- [YOUR GOAL] Look below for the line containing "This screenshot has height=290, width=605.". Write out that line and the rest through the last one, exactly as they appear, but without pictures.

*-*-*

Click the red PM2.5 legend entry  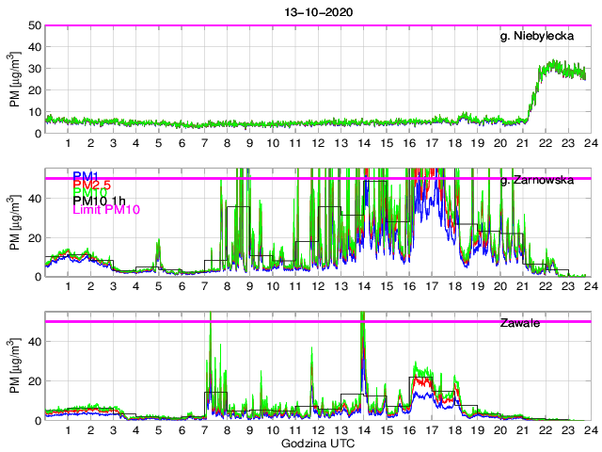click(93, 186)

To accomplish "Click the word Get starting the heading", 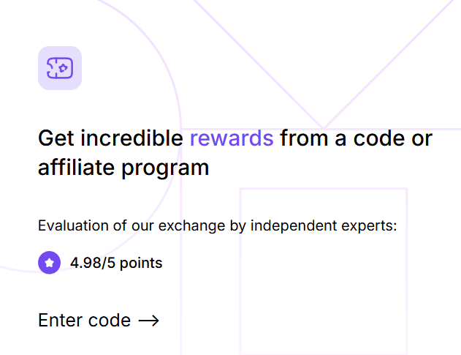I will [56, 138].
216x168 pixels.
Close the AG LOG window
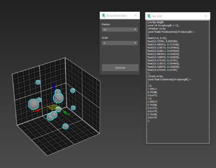[206, 16]
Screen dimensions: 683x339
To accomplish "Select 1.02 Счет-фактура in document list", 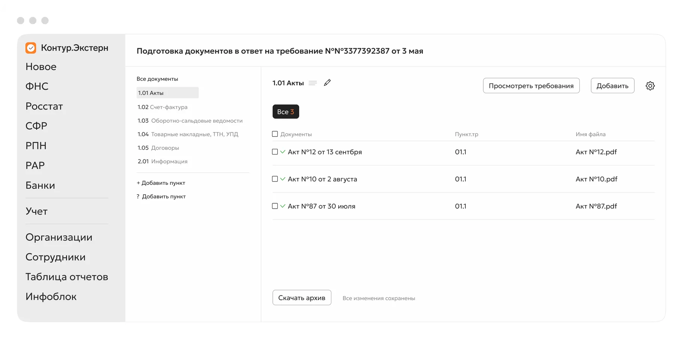I will [162, 107].
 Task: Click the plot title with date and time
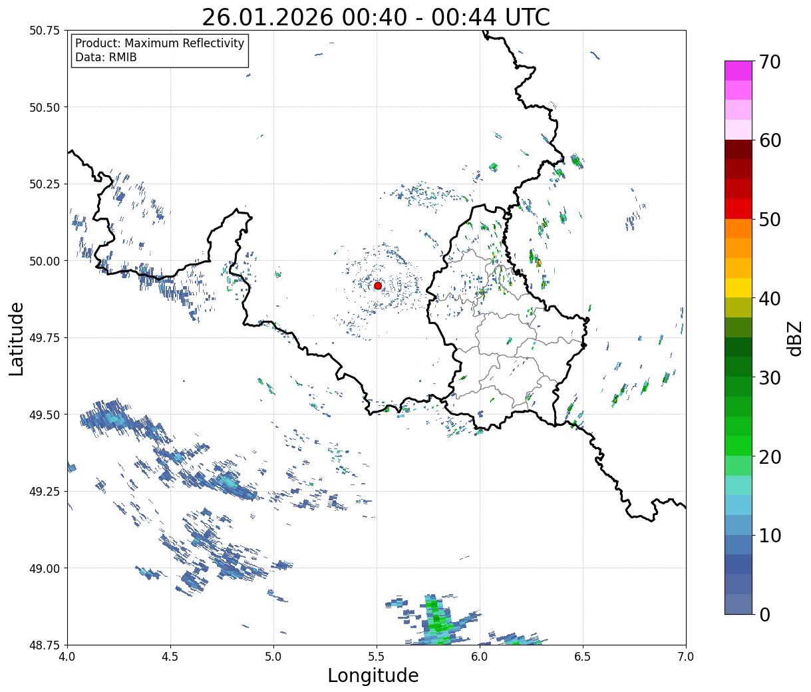[376, 17]
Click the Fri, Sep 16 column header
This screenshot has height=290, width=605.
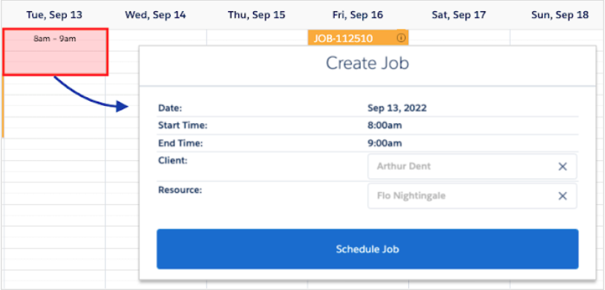pos(358,15)
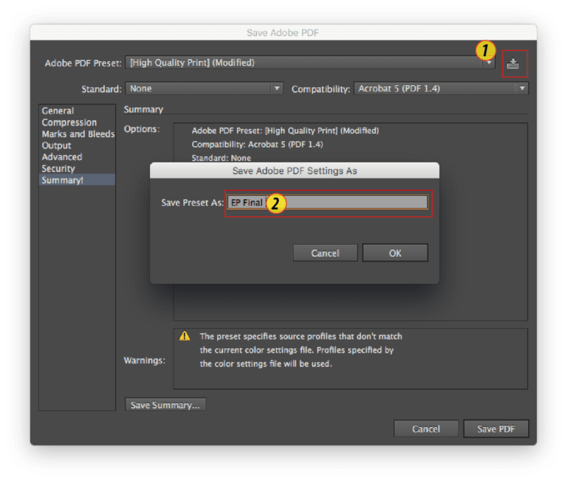Click the yellow warning triangle icon
This screenshot has height=481, width=567.
[185, 336]
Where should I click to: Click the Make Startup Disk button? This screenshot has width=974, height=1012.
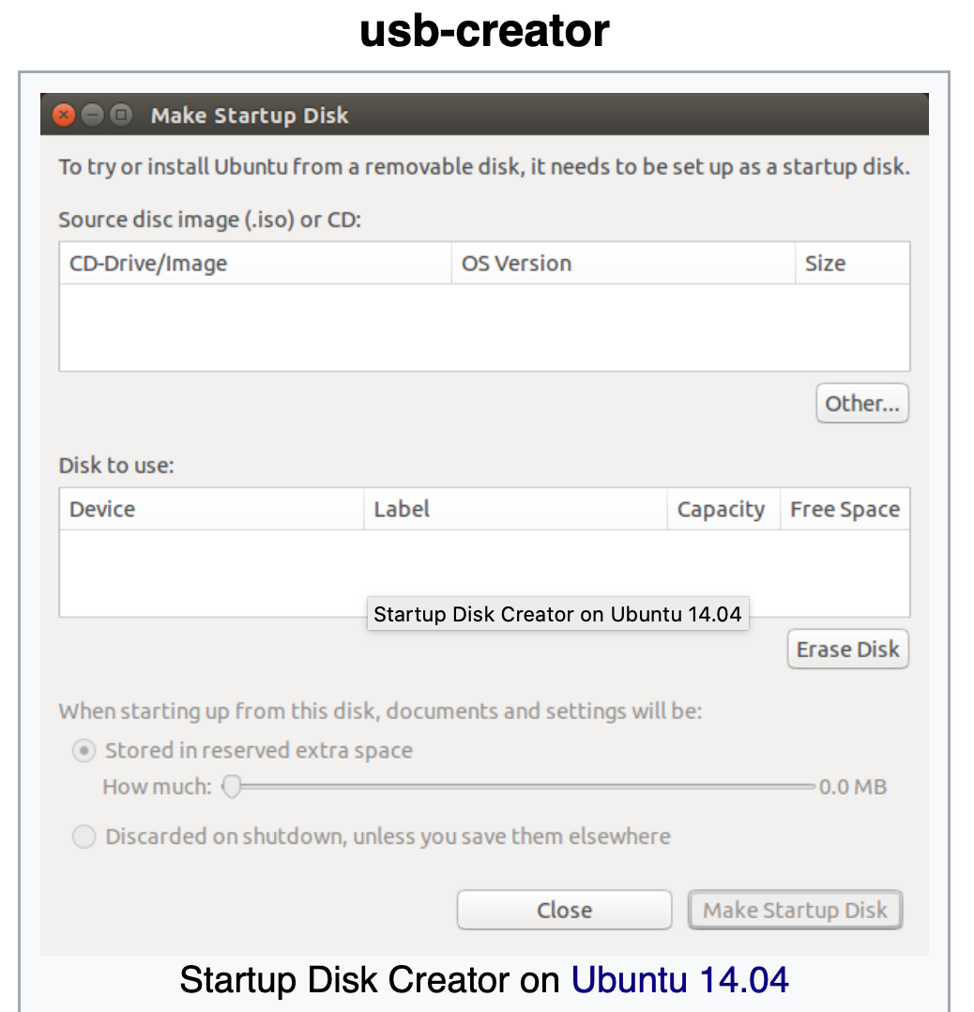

*-*-*

- [SOLUTION BELOW]
This screenshot has height=290, width=605.
pos(358,15)
Click the yellow warning triangle icon
This screenshot has height=481, width=567.
[185, 336]
Where should I click to: Click the Make Startup Disk button? This screenshot has width=974, height=1012.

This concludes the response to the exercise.